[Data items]
• • • • •

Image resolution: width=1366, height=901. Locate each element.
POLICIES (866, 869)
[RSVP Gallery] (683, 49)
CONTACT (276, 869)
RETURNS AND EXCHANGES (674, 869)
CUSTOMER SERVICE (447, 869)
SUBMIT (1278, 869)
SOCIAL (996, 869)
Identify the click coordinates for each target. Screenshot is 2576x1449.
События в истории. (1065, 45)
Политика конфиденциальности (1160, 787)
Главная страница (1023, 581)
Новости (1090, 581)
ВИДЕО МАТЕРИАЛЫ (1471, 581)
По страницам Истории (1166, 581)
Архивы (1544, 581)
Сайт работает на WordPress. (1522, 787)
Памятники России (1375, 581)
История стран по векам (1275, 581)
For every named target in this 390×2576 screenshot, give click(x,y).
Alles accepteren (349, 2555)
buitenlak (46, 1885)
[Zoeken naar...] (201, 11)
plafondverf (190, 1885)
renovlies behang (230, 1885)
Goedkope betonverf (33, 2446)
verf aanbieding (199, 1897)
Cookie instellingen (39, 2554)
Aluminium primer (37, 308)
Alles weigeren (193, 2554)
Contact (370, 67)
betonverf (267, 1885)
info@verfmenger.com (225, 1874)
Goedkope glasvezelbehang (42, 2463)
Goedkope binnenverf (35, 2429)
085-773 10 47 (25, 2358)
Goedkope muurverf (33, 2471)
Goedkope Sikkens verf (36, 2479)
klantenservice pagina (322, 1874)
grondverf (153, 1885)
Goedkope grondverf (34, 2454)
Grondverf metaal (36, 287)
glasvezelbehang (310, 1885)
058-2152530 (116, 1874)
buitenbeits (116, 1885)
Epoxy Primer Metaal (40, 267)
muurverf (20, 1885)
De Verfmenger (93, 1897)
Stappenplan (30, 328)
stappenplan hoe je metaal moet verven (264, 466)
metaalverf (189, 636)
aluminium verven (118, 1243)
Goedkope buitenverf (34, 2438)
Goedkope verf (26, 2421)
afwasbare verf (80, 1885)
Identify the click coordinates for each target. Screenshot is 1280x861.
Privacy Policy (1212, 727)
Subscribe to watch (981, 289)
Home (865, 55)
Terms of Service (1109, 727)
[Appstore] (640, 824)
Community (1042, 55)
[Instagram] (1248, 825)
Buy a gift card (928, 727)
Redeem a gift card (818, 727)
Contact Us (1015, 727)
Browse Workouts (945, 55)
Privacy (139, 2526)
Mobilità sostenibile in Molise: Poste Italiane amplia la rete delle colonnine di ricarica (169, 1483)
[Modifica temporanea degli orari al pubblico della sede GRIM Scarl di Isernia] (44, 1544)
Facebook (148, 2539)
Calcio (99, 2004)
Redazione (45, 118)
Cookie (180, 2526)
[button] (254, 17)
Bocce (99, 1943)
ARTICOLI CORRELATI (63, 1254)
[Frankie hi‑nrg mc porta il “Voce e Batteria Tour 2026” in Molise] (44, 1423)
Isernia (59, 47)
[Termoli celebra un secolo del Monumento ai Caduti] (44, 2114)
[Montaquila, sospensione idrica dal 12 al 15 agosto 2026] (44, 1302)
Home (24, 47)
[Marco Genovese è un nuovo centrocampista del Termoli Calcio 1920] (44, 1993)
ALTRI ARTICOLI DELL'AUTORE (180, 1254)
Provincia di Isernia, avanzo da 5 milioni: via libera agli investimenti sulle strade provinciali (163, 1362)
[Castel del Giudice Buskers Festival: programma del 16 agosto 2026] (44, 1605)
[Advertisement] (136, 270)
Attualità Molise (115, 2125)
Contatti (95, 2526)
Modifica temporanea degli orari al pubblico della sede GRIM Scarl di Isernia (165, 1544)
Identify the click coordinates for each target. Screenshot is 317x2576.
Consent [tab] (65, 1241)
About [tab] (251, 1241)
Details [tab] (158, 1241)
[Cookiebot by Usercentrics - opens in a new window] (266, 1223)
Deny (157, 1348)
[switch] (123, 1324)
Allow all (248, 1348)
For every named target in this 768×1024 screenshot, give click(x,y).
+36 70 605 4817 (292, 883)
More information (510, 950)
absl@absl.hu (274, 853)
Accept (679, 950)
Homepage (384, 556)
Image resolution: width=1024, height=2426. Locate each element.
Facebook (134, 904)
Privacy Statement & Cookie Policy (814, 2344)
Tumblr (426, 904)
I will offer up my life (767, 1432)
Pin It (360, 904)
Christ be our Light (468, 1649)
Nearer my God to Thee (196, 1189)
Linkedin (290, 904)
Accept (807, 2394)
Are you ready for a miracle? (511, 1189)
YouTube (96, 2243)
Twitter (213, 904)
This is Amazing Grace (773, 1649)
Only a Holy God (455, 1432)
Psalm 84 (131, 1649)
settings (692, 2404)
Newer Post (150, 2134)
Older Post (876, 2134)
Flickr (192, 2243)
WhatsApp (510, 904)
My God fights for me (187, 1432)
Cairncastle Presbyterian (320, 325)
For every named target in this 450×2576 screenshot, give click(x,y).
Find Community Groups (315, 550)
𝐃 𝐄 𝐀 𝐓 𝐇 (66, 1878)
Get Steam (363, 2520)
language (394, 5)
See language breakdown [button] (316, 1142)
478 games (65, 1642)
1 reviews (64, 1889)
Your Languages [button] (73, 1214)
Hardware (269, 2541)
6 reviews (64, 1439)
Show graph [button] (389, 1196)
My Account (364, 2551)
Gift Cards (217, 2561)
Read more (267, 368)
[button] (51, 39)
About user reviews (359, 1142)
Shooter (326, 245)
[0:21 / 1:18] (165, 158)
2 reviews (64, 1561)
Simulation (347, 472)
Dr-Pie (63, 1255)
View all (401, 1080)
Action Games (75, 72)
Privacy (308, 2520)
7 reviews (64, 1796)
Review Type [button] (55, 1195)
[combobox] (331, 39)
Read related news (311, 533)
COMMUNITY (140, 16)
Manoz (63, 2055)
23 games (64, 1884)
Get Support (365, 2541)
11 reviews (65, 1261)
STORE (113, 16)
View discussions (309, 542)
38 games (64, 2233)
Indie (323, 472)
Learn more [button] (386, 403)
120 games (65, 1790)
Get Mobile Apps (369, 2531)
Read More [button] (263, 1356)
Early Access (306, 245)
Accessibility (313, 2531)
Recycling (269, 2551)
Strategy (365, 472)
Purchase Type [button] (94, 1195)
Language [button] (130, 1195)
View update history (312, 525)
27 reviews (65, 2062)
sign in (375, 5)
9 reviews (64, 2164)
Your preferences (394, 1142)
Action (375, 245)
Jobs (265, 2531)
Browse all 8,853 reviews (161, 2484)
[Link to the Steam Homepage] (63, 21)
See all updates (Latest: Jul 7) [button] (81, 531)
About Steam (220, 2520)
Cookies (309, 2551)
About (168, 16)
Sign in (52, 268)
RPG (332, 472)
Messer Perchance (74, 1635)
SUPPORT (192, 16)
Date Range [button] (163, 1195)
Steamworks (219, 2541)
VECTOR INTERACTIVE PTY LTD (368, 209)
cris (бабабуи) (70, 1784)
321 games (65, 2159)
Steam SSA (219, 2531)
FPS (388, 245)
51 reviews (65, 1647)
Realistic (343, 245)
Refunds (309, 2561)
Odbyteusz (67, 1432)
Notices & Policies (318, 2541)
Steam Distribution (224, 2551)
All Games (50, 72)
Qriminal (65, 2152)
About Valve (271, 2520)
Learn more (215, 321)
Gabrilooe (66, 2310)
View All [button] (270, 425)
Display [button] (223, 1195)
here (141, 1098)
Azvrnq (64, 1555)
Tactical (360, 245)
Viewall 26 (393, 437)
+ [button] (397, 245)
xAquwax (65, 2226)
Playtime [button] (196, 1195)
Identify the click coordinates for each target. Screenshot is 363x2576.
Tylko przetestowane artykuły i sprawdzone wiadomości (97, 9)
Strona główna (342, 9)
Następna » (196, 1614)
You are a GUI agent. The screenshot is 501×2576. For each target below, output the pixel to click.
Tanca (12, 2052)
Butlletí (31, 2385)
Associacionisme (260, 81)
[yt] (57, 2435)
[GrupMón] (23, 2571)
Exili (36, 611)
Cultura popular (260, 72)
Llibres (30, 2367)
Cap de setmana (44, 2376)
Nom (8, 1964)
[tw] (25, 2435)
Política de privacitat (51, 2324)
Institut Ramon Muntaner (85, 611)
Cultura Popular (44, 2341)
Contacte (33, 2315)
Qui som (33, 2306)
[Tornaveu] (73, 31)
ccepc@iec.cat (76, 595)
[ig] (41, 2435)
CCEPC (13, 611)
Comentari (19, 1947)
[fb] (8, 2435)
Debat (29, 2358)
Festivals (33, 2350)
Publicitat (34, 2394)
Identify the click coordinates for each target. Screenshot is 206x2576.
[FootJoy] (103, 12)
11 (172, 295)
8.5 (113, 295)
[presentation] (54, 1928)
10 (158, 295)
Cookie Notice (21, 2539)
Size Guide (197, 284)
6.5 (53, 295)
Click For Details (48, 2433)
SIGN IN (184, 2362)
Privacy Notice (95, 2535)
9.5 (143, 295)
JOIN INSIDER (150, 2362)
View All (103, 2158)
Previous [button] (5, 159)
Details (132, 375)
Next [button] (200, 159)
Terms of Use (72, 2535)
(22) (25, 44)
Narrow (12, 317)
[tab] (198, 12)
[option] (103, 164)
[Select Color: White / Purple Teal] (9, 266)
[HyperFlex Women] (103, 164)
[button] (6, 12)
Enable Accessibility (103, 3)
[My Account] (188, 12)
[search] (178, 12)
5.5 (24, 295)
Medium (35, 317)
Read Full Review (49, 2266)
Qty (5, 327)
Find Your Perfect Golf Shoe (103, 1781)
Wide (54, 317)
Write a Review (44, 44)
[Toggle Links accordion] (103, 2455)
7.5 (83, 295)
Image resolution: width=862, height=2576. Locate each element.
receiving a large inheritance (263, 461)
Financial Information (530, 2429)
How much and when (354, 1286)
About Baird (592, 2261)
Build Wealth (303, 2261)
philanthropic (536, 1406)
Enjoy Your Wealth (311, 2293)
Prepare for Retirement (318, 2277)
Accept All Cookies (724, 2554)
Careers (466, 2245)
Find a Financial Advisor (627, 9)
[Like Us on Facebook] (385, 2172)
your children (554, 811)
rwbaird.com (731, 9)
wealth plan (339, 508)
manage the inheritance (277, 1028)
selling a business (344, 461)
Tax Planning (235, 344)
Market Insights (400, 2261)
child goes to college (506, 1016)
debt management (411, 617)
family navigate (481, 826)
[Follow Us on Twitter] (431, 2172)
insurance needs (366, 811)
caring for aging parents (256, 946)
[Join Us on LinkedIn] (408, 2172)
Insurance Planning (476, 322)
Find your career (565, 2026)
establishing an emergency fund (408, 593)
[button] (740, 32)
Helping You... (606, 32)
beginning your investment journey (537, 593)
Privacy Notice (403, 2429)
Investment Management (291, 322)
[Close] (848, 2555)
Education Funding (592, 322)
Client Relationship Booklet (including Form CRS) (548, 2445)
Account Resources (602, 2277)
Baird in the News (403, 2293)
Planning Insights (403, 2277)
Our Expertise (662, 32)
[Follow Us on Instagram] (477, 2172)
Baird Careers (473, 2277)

• • • • •

Go to the line with "Deny (157, 1348)" in the entries above and repeat every line from there through the line with "Linkedin (290, 904)", exactly and with no other text.

— Solved exercise —
Deny (157, 1348)
[switch] (123, 1324)
Allow all (248, 1348)
For every named target in this 768×1024 screenshot, give click(x,y).
+36 70 605 4817 (292, 883)
More information (510, 950)
absl@absl.hu (274, 853)
Accept (679, 950)
Homepage (384, 556)
Image resolution: width=1024, height=2426. Locate each element.
Facebook (134, 904)
Privacy Statement & Cookie Policy (814, 2344)
Tumblr (426, 904)
I will offer up my life (767, 1432)
Pin It (360, 904)
Christ be our Light (468, 1649)
Nearer my God to Thee (196, 1189)
Linkedin (290, 904)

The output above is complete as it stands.